==== PROVIDED INFORMATION ====

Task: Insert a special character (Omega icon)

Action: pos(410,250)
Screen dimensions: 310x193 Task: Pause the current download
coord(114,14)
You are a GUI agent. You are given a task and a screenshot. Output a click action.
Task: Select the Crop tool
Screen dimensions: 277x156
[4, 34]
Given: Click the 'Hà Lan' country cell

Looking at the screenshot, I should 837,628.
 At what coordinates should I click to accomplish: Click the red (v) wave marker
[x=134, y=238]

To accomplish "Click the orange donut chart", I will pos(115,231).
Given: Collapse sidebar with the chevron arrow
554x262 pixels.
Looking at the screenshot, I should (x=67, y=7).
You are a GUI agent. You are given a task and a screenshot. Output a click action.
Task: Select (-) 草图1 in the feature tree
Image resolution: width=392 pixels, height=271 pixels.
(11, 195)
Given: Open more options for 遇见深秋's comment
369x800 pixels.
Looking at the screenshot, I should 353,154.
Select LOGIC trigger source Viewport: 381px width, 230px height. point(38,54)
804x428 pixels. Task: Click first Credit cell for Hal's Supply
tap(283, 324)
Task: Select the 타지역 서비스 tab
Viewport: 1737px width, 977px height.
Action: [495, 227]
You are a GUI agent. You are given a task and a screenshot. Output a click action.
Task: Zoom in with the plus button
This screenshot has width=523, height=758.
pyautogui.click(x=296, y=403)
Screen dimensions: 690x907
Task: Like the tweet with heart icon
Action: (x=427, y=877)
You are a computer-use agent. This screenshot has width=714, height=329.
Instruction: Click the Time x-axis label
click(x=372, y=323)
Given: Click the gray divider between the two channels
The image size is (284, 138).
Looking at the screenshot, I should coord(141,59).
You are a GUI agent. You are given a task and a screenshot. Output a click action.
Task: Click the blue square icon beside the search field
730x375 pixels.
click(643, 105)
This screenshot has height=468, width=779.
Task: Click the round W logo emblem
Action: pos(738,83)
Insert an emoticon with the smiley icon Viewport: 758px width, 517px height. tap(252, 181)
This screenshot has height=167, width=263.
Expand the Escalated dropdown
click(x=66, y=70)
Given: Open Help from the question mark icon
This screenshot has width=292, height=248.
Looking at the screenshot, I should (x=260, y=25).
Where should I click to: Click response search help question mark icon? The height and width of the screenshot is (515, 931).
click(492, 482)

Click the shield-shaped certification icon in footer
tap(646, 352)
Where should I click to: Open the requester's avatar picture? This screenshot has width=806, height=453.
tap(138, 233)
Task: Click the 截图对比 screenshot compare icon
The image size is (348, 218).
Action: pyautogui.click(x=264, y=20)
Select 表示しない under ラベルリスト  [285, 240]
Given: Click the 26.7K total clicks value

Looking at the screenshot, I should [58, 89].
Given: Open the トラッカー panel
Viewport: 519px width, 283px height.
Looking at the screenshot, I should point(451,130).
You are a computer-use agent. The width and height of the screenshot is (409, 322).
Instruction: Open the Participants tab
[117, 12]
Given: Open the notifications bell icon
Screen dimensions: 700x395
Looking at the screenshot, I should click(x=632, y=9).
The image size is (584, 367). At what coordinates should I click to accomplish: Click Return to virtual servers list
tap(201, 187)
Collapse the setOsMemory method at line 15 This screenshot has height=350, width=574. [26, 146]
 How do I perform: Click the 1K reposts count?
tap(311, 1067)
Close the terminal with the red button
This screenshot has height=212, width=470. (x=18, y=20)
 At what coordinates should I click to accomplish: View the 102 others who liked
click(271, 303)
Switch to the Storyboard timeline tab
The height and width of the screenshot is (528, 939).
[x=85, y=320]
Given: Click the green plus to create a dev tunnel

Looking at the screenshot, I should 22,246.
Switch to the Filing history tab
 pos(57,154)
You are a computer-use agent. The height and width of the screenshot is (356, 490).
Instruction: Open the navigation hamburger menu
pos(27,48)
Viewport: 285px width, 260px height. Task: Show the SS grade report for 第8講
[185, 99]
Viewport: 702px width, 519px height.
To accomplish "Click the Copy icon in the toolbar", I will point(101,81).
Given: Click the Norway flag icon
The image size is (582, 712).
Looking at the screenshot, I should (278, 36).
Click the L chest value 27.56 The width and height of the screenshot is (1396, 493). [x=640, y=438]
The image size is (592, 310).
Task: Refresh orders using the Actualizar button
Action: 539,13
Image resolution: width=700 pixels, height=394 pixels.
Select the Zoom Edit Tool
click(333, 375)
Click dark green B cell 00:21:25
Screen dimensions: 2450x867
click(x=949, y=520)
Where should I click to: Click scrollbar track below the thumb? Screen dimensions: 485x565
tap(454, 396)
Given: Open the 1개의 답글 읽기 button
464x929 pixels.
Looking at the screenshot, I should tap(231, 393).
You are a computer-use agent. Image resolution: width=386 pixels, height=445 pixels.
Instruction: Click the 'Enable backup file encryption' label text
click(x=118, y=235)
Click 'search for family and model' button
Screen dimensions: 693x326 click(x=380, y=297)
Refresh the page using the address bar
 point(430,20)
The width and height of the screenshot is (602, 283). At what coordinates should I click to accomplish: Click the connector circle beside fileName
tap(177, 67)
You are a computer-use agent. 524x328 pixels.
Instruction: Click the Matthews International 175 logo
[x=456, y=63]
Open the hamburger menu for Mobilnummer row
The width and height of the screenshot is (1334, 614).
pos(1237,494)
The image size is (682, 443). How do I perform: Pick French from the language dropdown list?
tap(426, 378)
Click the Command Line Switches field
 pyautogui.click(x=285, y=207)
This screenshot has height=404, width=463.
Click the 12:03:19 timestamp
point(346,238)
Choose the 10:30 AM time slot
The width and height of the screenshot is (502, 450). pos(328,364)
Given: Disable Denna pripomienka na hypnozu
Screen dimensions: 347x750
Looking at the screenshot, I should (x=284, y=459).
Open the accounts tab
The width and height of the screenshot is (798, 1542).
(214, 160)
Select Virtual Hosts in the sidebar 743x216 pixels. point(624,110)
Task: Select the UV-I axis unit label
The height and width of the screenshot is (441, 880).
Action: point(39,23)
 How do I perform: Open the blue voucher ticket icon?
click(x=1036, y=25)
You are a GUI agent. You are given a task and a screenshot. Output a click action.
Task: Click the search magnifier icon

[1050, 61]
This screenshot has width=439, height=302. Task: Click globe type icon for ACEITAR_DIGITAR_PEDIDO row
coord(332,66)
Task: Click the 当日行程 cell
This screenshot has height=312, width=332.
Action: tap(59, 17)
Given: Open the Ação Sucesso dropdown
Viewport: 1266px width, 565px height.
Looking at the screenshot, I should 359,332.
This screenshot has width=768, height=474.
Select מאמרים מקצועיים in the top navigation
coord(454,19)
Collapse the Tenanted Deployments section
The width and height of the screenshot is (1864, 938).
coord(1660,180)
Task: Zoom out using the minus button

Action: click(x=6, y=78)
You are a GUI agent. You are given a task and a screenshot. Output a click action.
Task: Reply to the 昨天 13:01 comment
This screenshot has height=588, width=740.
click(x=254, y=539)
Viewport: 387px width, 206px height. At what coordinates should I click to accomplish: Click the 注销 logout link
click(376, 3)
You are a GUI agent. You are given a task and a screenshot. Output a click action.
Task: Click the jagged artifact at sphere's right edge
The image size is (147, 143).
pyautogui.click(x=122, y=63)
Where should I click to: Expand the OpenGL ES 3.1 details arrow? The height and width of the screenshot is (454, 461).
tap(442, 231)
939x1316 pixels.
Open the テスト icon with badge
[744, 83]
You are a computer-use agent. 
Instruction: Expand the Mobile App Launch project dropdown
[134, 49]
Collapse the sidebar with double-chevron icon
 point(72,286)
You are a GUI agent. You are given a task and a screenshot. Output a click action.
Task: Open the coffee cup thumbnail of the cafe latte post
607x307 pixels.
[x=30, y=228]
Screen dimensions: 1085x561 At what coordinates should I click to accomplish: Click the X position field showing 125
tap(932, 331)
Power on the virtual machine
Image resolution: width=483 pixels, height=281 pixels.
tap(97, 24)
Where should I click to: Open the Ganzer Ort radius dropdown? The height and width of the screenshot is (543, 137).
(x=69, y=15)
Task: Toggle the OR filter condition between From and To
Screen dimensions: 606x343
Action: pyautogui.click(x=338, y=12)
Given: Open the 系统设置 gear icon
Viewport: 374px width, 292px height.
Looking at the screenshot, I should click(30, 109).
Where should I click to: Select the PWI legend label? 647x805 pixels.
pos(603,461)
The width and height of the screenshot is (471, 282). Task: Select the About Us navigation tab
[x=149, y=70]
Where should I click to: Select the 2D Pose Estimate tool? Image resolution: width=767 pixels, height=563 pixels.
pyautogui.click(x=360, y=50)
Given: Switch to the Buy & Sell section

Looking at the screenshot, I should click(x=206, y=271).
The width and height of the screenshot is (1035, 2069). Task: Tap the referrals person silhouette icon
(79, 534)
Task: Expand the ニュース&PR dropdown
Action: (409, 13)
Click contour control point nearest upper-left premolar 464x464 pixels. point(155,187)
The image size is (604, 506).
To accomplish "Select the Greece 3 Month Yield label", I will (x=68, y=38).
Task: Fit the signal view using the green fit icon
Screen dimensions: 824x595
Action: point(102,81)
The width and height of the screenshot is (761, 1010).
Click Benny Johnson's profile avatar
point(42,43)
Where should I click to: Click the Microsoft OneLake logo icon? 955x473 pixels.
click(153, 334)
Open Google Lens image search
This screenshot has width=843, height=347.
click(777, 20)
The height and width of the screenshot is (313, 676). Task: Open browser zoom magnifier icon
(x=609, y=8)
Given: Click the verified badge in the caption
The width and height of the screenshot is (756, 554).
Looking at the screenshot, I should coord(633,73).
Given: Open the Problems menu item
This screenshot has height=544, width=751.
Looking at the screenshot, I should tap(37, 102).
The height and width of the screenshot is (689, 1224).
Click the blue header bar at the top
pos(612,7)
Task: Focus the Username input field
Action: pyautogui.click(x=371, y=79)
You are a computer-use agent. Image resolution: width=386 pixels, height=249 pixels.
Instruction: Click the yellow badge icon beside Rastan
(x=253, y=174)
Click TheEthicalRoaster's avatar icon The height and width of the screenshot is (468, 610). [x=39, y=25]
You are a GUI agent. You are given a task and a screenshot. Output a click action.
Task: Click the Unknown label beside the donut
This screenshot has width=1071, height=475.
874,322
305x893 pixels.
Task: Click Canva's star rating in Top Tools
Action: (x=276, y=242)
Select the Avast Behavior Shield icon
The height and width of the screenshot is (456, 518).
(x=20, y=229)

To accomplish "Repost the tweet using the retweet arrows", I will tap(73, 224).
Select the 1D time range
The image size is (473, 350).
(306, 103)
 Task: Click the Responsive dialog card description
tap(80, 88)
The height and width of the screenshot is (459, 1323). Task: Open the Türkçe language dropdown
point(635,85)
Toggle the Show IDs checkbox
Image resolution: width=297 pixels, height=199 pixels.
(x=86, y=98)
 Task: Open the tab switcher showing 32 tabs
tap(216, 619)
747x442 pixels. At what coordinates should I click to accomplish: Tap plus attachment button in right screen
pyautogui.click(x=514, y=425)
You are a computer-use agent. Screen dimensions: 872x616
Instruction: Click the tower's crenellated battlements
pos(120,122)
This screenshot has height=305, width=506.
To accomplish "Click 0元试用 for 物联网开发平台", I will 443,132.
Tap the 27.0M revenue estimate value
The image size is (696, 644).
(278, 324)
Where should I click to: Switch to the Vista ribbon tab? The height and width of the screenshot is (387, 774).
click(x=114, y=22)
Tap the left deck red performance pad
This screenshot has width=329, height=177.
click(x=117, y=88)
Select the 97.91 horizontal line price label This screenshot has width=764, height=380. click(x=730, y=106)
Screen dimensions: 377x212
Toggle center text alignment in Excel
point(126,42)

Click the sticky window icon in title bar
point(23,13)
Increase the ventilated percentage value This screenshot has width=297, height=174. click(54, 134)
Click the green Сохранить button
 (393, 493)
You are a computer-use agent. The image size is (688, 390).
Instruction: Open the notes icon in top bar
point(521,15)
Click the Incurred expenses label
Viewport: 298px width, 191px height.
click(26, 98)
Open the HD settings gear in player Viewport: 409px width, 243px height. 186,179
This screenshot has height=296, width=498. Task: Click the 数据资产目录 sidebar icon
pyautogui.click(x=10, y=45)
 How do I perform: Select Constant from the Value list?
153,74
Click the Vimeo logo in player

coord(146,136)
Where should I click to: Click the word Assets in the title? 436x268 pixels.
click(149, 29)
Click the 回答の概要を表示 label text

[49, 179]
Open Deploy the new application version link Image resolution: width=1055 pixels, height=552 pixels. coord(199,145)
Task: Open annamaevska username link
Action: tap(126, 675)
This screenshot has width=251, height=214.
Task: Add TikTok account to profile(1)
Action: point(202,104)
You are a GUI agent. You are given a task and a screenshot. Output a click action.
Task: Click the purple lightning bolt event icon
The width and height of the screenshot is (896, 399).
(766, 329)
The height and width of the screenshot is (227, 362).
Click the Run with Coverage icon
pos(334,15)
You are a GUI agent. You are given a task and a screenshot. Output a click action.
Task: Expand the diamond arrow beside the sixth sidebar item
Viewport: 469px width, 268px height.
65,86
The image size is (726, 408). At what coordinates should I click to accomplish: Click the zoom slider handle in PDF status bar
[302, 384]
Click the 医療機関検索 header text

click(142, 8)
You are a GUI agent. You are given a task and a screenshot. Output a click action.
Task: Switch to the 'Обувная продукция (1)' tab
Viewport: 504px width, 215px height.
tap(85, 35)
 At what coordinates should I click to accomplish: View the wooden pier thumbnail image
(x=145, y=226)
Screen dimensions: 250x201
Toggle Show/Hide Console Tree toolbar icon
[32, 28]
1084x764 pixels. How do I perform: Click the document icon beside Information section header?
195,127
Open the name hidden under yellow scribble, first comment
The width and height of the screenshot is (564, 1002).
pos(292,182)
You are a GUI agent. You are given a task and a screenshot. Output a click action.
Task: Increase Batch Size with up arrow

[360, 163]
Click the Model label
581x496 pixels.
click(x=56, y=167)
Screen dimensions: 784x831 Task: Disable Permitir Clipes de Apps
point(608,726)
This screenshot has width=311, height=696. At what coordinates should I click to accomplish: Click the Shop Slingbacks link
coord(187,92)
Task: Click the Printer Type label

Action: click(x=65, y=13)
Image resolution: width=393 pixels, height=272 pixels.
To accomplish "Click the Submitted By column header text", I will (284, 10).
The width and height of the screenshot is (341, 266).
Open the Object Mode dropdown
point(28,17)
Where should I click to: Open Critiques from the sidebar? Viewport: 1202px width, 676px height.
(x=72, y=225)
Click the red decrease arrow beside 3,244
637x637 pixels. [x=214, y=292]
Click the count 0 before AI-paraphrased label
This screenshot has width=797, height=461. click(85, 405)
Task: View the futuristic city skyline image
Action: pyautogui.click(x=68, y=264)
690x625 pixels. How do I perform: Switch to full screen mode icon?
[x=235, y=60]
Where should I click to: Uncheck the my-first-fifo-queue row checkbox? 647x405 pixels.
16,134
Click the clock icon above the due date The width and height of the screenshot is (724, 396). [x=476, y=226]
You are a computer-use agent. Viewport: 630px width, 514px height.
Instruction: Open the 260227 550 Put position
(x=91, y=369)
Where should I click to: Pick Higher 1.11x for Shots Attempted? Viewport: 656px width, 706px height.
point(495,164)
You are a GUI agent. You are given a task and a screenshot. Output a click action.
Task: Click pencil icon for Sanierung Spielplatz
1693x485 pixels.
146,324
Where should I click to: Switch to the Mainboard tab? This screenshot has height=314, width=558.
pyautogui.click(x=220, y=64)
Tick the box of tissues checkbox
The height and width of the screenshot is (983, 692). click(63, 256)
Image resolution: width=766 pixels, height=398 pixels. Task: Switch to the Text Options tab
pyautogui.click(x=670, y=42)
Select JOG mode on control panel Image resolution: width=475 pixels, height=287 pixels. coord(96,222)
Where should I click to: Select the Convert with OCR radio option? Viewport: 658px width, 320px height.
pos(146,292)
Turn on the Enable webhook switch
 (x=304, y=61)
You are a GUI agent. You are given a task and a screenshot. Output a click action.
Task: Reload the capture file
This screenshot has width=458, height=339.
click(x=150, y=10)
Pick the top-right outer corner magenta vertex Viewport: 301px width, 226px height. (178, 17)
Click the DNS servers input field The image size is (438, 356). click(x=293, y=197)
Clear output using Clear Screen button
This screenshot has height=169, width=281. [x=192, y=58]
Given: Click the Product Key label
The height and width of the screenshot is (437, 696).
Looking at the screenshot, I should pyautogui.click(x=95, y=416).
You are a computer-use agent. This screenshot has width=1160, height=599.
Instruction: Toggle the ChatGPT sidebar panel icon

====

* WHAT IS BEING ASKED: The required output is every line above from the one with "Viewport: 285px width, 260px" down to the one with "Given: Click the Norway flag icon", restated word for word, ends included.

* TASK RESULT:
Viewport: 285px width, 260px height. Task: Show the SS grade report for 第8講
[185, 99]
Viewport: 702px width, 519px height.
To accomplish "Click the Copy icon in the toolbar", I will point(101,81).
Given: Click the Norway flag icon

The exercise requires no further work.